= Study questions =
A – Copy the section of the action explorations text starting with "First on May" and going on through "and so forth.", swapping "psychodrama" for "psychotherapy".
B – In the action explorations text, what other name is given for sociodynamics?
C – Extend the action explorations text beyond its last line.

ACTION EXPLORATIONS: AN INCLUSIVE CATEGORY (Part 2)
Adam Blatner, M.D., TEP

First on May 2; then June 1, 2012

This  builds on a paper published in February on this website; as another preliminary paper, I am very open to your comments. Just email to adam@blatner.com 

I am proposing a more widespread adoption of the term “action exploration” as a general category that includes the following: psychodrama, drama therapy, sociodrama, sociodynamics (also known as sociometry), role training, drama in education, role training, role playing, simulations, spontaneity training, imagination development, developmental transformations, warm-ups and experiential techniques, action methods, other forms of applied theatre, and so forth.

These fields as methods can be used to investigate or build skills also in related fields such as:
 - spirituality and new approaches in theology, bibliodrama, axiodrama (works with semantics)
 - applied sociology, role theory, more axiodrama (working with words for social norms)
 - constructivist types of therapy, dialogic therapy (Hermans)
 - dialogic types of therapy (Harold Stone’s , Gestalt therapy; Internal Family Systems therapy; others—anything where one par of the personality encounters and dialogs with another part.)

= Information given =
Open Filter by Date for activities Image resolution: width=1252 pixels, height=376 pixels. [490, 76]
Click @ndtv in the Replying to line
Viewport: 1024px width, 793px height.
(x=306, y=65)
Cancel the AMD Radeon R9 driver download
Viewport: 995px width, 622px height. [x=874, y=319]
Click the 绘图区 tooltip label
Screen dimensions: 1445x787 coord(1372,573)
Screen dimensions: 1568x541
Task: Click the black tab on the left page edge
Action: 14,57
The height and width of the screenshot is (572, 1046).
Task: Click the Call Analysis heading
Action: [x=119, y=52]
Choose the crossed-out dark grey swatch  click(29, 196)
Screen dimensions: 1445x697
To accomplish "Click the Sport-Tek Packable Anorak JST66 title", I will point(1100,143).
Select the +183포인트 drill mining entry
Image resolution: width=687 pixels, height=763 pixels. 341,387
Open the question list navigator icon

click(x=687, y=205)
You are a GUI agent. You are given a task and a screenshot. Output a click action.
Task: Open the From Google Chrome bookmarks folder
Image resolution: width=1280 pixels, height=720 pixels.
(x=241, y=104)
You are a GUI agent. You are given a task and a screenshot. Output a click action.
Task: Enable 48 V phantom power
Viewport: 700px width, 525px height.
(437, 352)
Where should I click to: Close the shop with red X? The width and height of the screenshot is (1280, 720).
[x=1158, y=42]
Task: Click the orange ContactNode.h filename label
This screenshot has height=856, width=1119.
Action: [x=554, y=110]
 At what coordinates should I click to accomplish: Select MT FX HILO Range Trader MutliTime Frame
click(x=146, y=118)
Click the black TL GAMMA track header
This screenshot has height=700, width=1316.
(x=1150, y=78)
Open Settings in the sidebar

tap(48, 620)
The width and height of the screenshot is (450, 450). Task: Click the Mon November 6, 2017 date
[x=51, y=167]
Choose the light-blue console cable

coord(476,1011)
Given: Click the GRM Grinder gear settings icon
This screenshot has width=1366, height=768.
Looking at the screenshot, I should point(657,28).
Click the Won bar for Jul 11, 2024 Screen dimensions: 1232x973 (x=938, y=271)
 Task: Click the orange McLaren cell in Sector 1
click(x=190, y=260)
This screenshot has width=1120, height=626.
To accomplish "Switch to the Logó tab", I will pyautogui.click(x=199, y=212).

= Numbered answers =
A –
First on May 2; then June 1, 2012

This  builds on a paper published in February on this website; as another preliminary paper, I am very open to your comments. Just email to adam@blatner.com 

I am proposing a more widespread adoption of the term “action exploration” as a general category that includes the following: psychotherapy, drama therapy, sociodrama, sociodynamics (also known as sociometry), role training, drama in education, role training, role playing, simulations, spontaneity training, imagination development, developmental transformations, warm-ups and experiential techniques, action methods, other forms of applied theatre, and so forth.

B – Sociometry.

C –
 - role training, occupational therapy
 - role expansion, recreational therapy, therapeutic recreation, positive therapy
 - spontaneity training: theatre games for warming-yourself up, for building group cohesion
 - learning about practical psychology, nonverbal communications, better types of communications
 - group work, more active group involvement, explorations, organizational development
           encounter groups, personal growth groups, T-groups, human potential movement
    self-help groups
 - ritual studies, community-building (overlaps with spirituality), creating rituals,
 - semantics, axiodrama (mentioned above, but here just as a way to promote critical thinking!

Reasons for this:

   1. These have many significant common elements and those commonalities merit the recognition of a name for what they share: I call this meta-field “action explorations.”

  2. It’s mostly psychodrama in the broadest sense of the world, but it also includes and derives from a number of innovators besides Moreno—people like the major figures in drama therapy, in drama in education, improvisation, etc. Some names that should be included are Viola Spolin, Richard Courtney, Dorothy Heathcote, and so forth. Even within the field of psychodrama there are many whose contributions transcend anything Moreno thought about.

3. In a narrower sense of the word, “psychodrama” refers to the use of action explorations as focused on the particulars of an individual’s life—and in that it contrasts with sociodrama, which focuses more on what certain types of people (any category or qualities in common) share—which can have enough depth and variation to earn a method that seeks to clarify what’s going on.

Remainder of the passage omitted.